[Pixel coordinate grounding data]
=== Begin Enclosure ===
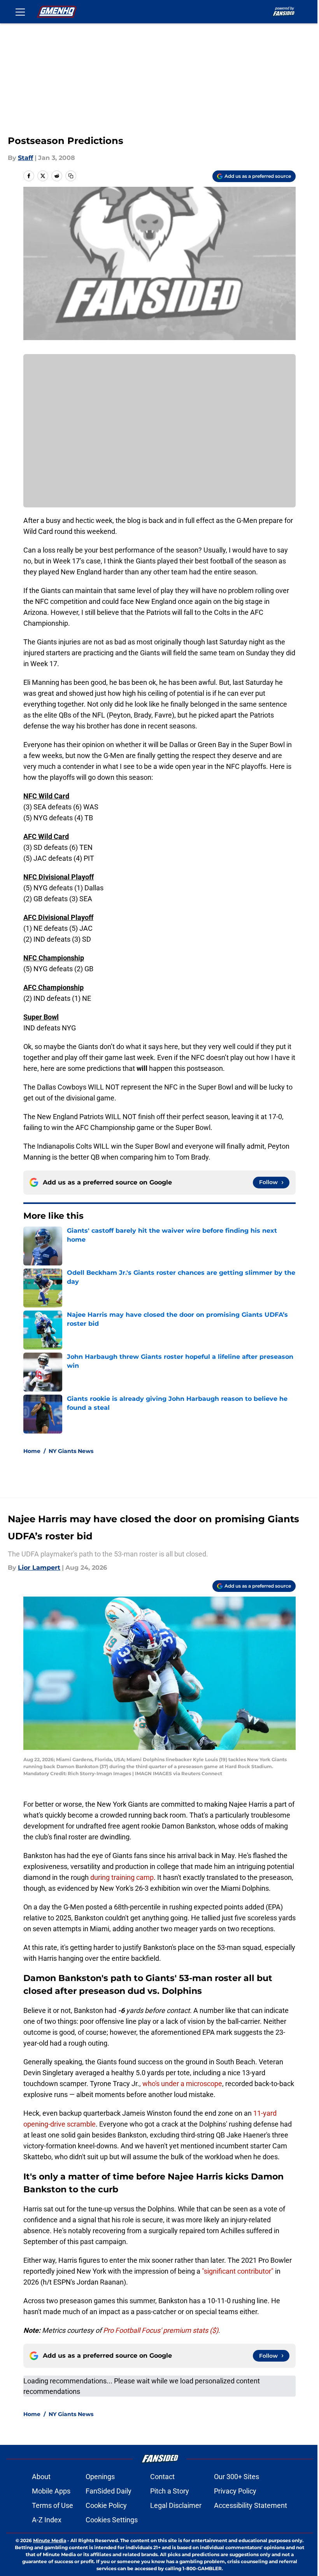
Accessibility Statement (250, 2505)
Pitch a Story (169, 2491)
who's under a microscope (182, 2083)
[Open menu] (20, 11)
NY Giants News (71, 1451)
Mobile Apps (51, 2491)
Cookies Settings (112, 2520)
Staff (25, 157)
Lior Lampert (39, 1567)
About (41, 2476)
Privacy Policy (235, 2491)
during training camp (122, 1877)
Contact (162, 2476)
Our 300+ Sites (236, 2476)
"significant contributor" (237, 2271)
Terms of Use (52, 2505)
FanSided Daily (108, 2491)
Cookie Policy (106, 2505)
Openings (100, 2476)
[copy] (70, 175)
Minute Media (49, 2540)
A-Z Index (46, 2520)
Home (31, 1451)
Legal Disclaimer (176, 2505)
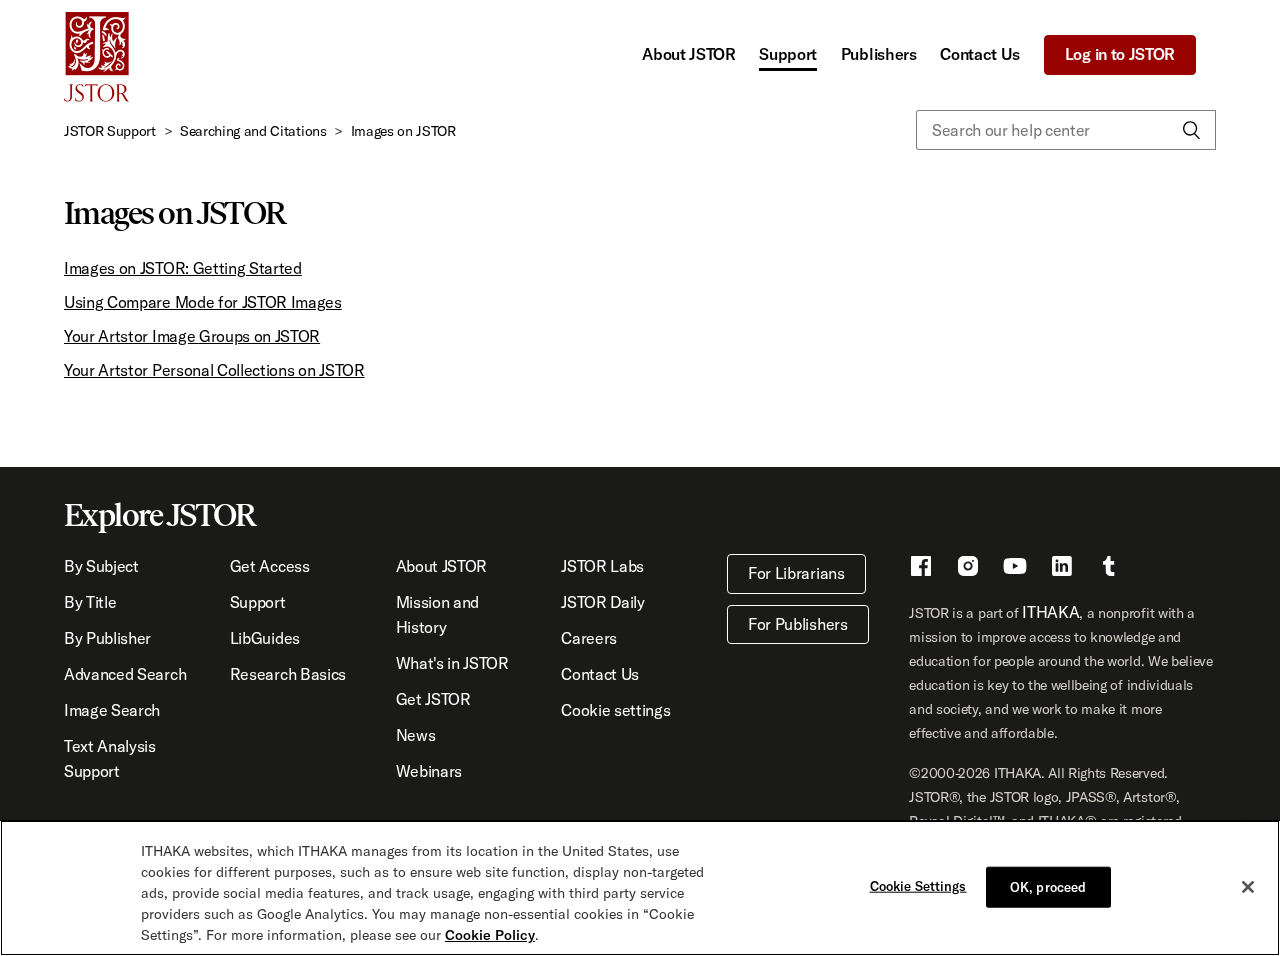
=== End Enclosure ===
## Work instruction:
Once the pictures are set aside, what is needed is the lines from the line with "Our 300+ Sites (236, 2476)" through the end of the data, written out exactly and alone.

## Expected output:
Our 300+ Sites (236, 2476)
"significant contributor" (237, 2271)
Terms of Use (52, 2505)
FanSided Daily (108, 2491)
Cookie Policy (106, 2505)
Openings (100, 2476)
[copy] (70, 175)
Minute Media (49, 2540)
A-Z Index (46, 2520)
Home (31, 1451)
Legal Disclaimer (176, 2505)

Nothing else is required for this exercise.